Seven West Media has not taken news of the Tim Worner/Amber Harrison situation with calm and sober reflection, so it was no surprise Crikey received an angry letter from Seven’s lawyers after publishing this story on Friday.
But accounting giant Deloitte also strongly objected to the publication of an 18-page document provided by Amber Harrison, which included letters between Seven and Deloitte, as well as a series of graphs outlining the credit card spending of various Seven executives. Deloitte says it did not create the document, which might have come from Seven.
Crikey immediately took the link down, but it later became apparent that neither Seven nor Deloitte were contesting the accuracy of the material, just that it wasn’t “the Deloitte report” as had been presented by the partners in the forensic accounting division when they were called in to look at Amber Harrison’s credit card spending.
The 18-page document in question is not fake news; Deloitte is just asserting that it didn’t produce it in that format.
[Ex-Seven PA investigated after affair with CEO Tim Worner]
I passed the correspondence from both Seven’s lawyers and Deloitte on to Amber Harrison, who responded by penning a detailed email to the Deloitte crew. Here are some extracts.
I appreciate Deloitte is deeply concerned about the publication of a document it does not believe it is responsible for. Just imagine for a moment how deeply concerning it is to be falsely accused of approximately $260,000 of unauthorised personal expenditure on corporate cards by Bruce McWilliam on the basis of a Deloitte report he commissioned from you on 1 August 2014.
I have few questions for you about the Deloitte Report…
Why didn’t Deloitte’s “forensic” investigation team complete the most simple of cross reference checks? On November 20 2014 when I was able to access a diary associated with the cards the amount of $71,806.23 was established as legitimate. This cross checking process took me all of 30 minutes. How did you miss that?
Why wasn’t I interviewed? Isn’t that just common practice of any investigation? Interviewing all involved? I note you interviewed several other staff members at Seven at the time to reach your wide ranging conclusions. Only one of the people you interviewed was directly involved in my day to day work life.
After repeated requests for invoices and supporting documentation from Seven, I was finally granted access to my expense records and emails at your Sydney office on January 15, 16, 28, 29 of 2015 — 2 months after being made redundant. Across this tortuous 4 days, I was able to retrieve approximately 300 invoices and emails that also support the legitimacy of hundreds of spends — approximately $130,000 worth.
Do external people you’ve investigated usually have to come to a Deloitte office and run their own investigation when the accuracy of Deloitte’s work is in question?

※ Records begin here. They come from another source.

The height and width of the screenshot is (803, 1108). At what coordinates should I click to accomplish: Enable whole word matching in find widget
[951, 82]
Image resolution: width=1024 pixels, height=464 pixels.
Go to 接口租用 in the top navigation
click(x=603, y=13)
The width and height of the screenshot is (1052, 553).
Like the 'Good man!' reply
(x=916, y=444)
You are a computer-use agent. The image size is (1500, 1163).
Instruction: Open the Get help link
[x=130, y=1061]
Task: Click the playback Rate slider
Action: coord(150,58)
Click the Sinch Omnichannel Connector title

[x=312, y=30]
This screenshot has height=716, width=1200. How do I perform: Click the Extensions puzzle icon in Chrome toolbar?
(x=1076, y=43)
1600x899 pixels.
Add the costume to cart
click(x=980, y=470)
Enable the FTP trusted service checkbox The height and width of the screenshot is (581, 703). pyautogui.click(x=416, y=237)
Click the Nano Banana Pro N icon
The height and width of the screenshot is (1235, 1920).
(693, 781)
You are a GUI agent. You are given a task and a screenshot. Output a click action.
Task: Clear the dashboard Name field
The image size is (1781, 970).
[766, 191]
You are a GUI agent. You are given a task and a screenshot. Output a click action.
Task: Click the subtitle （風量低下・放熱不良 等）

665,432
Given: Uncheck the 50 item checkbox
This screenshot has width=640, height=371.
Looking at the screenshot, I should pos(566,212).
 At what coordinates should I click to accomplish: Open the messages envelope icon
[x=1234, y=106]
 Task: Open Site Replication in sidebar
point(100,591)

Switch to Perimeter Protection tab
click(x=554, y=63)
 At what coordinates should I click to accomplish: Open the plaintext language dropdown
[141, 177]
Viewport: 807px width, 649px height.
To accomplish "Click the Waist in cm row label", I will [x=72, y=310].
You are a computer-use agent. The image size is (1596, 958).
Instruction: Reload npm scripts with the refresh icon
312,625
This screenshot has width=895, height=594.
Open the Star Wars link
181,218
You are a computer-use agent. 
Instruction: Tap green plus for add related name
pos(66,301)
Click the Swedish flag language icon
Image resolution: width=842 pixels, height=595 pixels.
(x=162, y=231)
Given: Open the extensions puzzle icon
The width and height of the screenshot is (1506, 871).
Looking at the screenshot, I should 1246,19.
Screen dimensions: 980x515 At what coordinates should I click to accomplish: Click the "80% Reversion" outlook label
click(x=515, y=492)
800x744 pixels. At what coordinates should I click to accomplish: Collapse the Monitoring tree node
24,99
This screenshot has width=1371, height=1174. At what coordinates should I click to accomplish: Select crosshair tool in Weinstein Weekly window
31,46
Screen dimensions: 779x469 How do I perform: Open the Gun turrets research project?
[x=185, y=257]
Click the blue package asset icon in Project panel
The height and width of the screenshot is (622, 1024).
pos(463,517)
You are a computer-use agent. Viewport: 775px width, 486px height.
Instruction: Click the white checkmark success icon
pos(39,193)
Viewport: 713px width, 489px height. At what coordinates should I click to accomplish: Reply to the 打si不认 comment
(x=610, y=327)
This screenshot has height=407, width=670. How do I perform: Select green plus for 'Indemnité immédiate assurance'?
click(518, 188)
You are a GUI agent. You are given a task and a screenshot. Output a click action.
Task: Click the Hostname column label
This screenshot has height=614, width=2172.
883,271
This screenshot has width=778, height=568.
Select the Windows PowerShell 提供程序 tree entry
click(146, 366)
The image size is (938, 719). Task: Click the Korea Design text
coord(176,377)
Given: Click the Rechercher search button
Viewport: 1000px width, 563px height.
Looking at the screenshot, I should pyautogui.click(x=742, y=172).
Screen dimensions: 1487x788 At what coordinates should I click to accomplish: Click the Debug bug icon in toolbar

When Deloitte produces a report accusing someone of a criminal offence punishable by 10 years jail (a fact Seven threatened me with in writing 4 times) isn’t it fair to say Deloitte should be confident the numbers in the report are right? Does Deloitte still stand by the report?
I have in my possession Deloitte’s full report dated 25 September 2014, a summary report dated 9 September 2014 and an extract of Supplemental Report dated 24 September.
These were given to me in December 2014 by Seven’s legal representatives Johnson Winter Slattery. If you deny the Executive Management and EA Corporate Credit Card Spends graphs were part of the Deloitte report dated 25 September as presented to me, and you are now directing enquires relating to the highly confidential graphs to Bruce McWilliam, the only reasonable conclusion that can be made is that someone at Seven included the most highly confidential credit card spends in the entire company in your report – and sent them to me.
Because if they are not your graphs, they are from Seven. Is that correct?
I’ve been under investigation by Seven for two and a half years. I haven’t worked at Seven since 1 August 2014. No police report has ever been filed.
To allow you to see that the graphs published by media outlets as your work are clearly positioned as part of the Deloitte report I am available to attend your Melbourne office with the complete folder for you to review.
While I am there, I would like the opportunity to respond to your report in person, an opportunity your highly skilled forensic investigation team never gave me when it prepared your report and tabled it as a fait accompli.
Amber Harrison
Given what she has been through, Amber Harrison has every right to be heard. Deloitte should take up this opportunity and invite her in for a long overdue briefing. Legal firm Allens should perhaps attend the same meeting before completing its “independent” investigation into the Worner scandal, and it might help if some of the independent Seven West Media directors also met with Harrison before deciding to “bat on” against her.